Columbia University New YorkCuentan de Rusell Baker, un viejo y divertido reportero del New York Times, que acostumbraba a decir que la escuela de periodismo ideal debería reducirse a un curso de una sola asignatura. Toda la carrera se limitaría a una clase de seis horas y media de duración: los alumnos serían encerrados en una habitación y durante seis horas permanecerían enfrente de una misma puerta cerrada que, cumplido el tiempo, se abriría lenta y misteriosamente para dar paso a un portavoz oficial quien se limitaría a decir, solemnemente, estas dos palabras: «No comment». Y la puerta volvería a cerrarse.

Cuando los alumnos estuvieran todavía perplejos aparecería el profesor, quien, sin mayores explicaciones y con tono de redactor-jefe, les diría: «Venga, pónganse a la máquina y escríbanme una crónica de seiscientas palabras con titular; tienen media hora.»

Yo me imagino que la mayoría de periodistas españoles de hoy serían capaces de sacar sobresaliente y matrícula de honor ante semejante desafío informativo.

No en vano hemos vivido largos años de elocuentes silencios que coronaban interminables antesalas. Partos de los montes de los que era necesario sacar materia informativa para unos lectores adiestrados en el difícil arte de adivinar lo oculto, discernir las sombras y recomponer los fantasmas.

La situación en nuestro país ha cambiado y nadie lo pone en duda. Ya no hay que inventar: ahora siempre le queda al periodista el recurso de denunciar los silencios. Sin embargo, el derecho del público a conocer, el right to know, sigue siendo defraudado hoy como ayer en el seno de una Administración heredera del mutismo franquista.

El asunto no deja de ser grave si se piensa que la transparencia en los quehaceres públicos es premisa esencial de los regímenes democráticos. La historia del parlamentarismo suele recordar las épocas predemocráticas en que los diputados tenían prohibido dar a conocer ante el público lo que se debatía en los escaños. Fue famoso un ordenanza que a las puertas de la Cámara de los Comunes se cercioraba de que sus miembros no entraban provistos de lapiceros para evitar así posibles filtraciones posteriores. Con dificultades se admitió la presencia de los periodistas. Y no en vano se hizo popular la expresión de «luz y taquígrafos». Divertido resulta leer cómo las Cortes de Cádiz, tras aprobar la libertad de imprenta intentaban a continuación mantener en secreto las actas del diario de sesiones.

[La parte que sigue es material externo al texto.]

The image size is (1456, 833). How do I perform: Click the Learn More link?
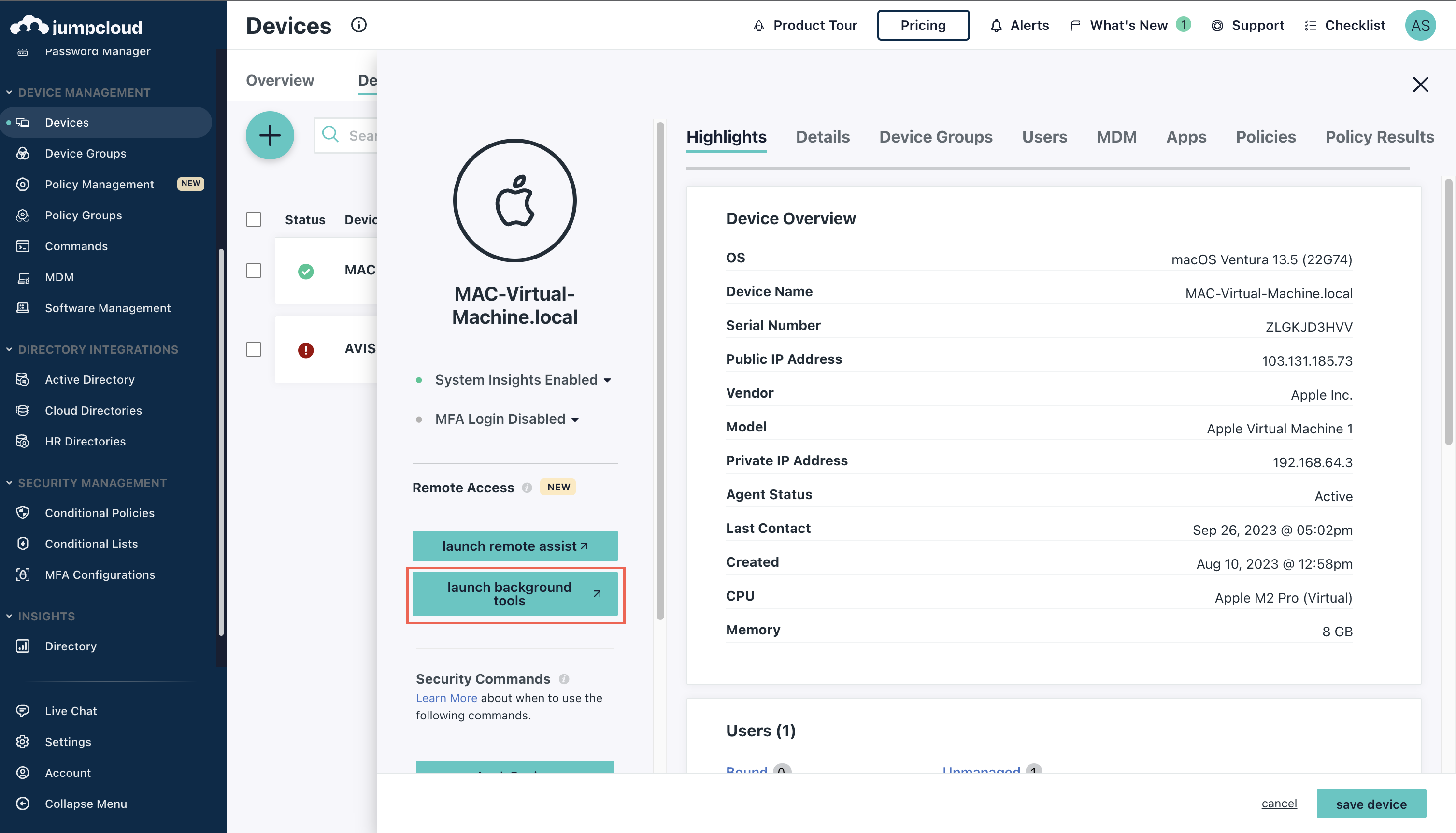click(446, 697)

En la España de hoy, cuando estrenamos una solemne Constitución que establece sobre el papel esa necesaria transparencia de los asuntos públicos, las trabas informativas no han desaparecido. Y nuestros políticos y administradores acostumbran a dar la callada por respuesta a las preguntas de la profesión periodística.

Ni diputados ni senadores son capaces de saber qué pasa con los gigantescos, presupuestos del monopolio televisivo; nadie conoce el déficit real de los llamados Medios de Comunicación Social del Estado, que pagamos todos los españoles de a pie; no hay manera de establecer el verdadero coste de un puesto escolar en las escuelas públicas; y así hasta cien. Con todo ello, el Poder sigue rodeado de brumas y los rumores proliferan. La prensa de escándalo tiene materia prima asegurada mientras se tenga miedo a la verdad. Los riesgos son considerables. Hace tan sólo unas semanas, el republicano Peter Dureya estuvo a punto de derrotar al gobernador de Nueva York, Hug Carey. Pero los votantes se rebelaron en el último momento, cuando Dureya se negó a dar publicidad a sus declaraciones de impuestos. Y perdió las elecciones.

Decía Churchill que los males de la democracia sólo se resolvían con más democracia. Y yo creo que frente al escándalo del periodismo pornopolítico sólo hay un recurso infalible: más transparencia informativa y menos cuentas del Gran Capitán. O lo que es lo mismo, abrir las puertas de los asuntos públicos de par en par, desterrando de una vez por todas al siniestro portavoz de aquella escuela de periodismo que un día imaginara Rusell Baker, pero que todavía vive en no pocas partes de la recién nacida democracia española.